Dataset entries
____________

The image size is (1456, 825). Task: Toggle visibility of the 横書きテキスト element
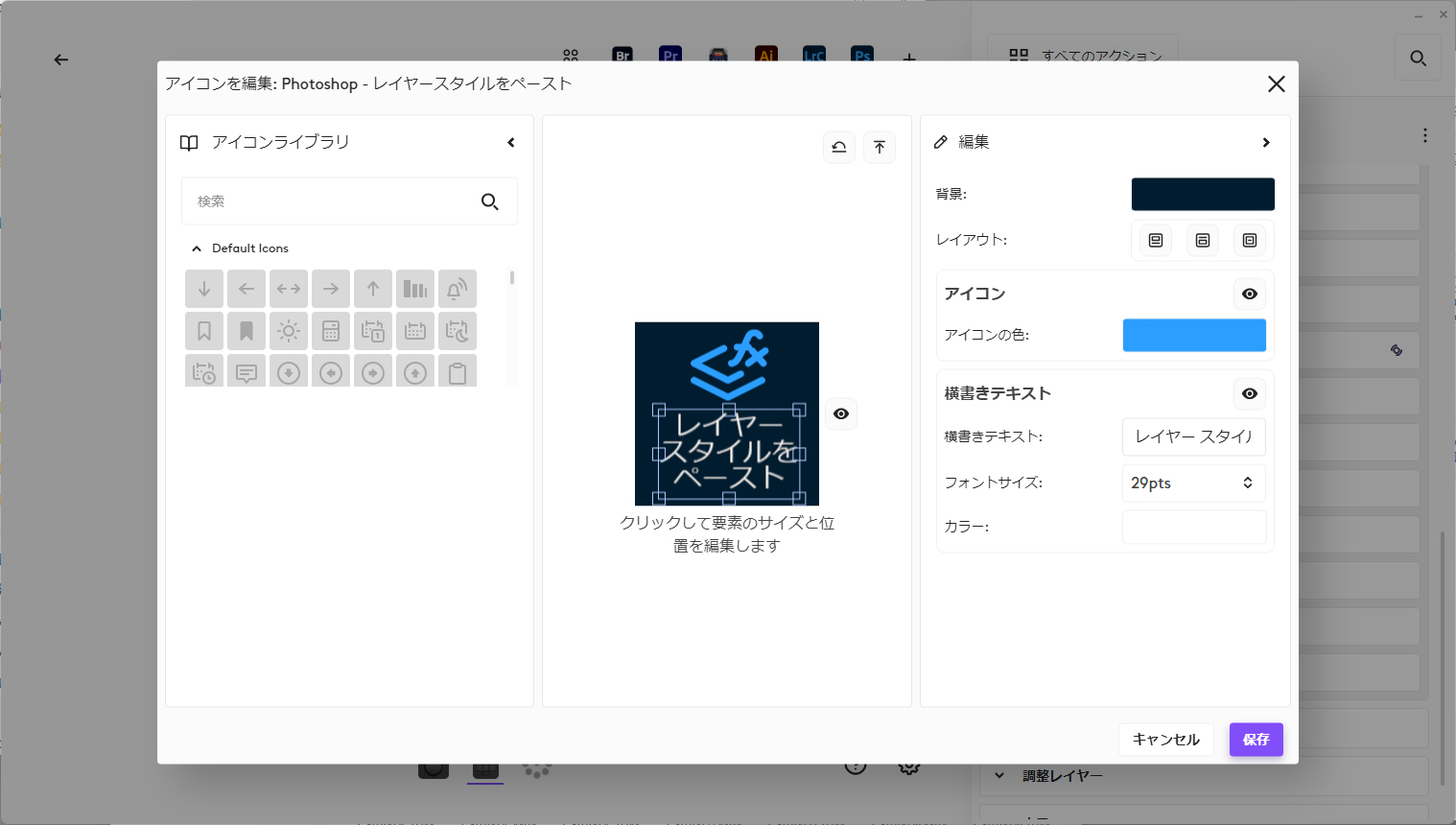(1249, 393)
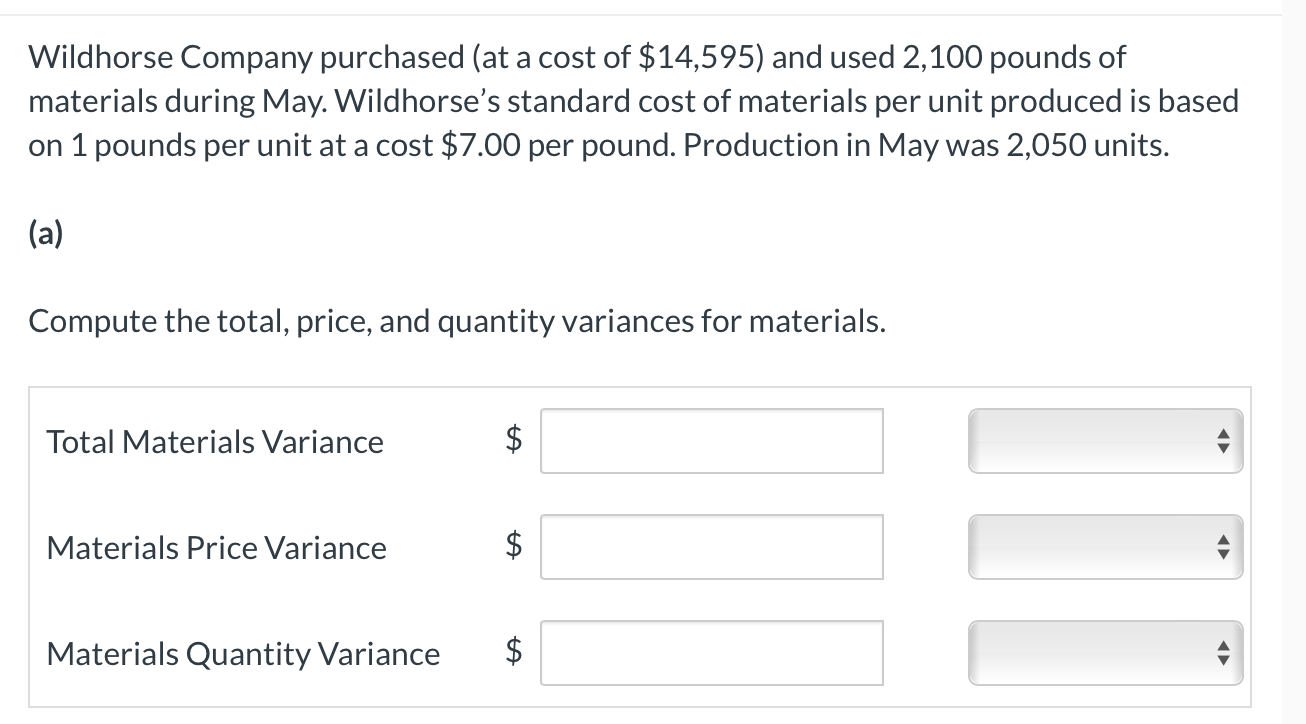Click the "Compute the total, price, and quantity" instruction
Image resolution: width=1306 pixels, height=724 pixels.
456,322
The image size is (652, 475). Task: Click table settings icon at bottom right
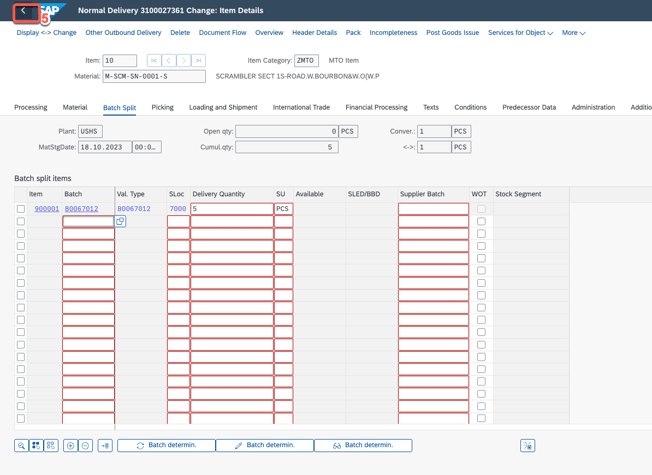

____________

### Task instructions:
Keep the pictures out and print all the records exactly as they are.

### Exercise solution:
The image size is (1456, 825). Task: Toggle visibility of the 横書きテキスト element
(1249, 393)
Click the "Compute the total, price, and quantity" instruction
Image resolution: width=1306 pixels, height=724 pixels.
456,322
The image size is (652, 475). Task: Click table settings icon at bottom right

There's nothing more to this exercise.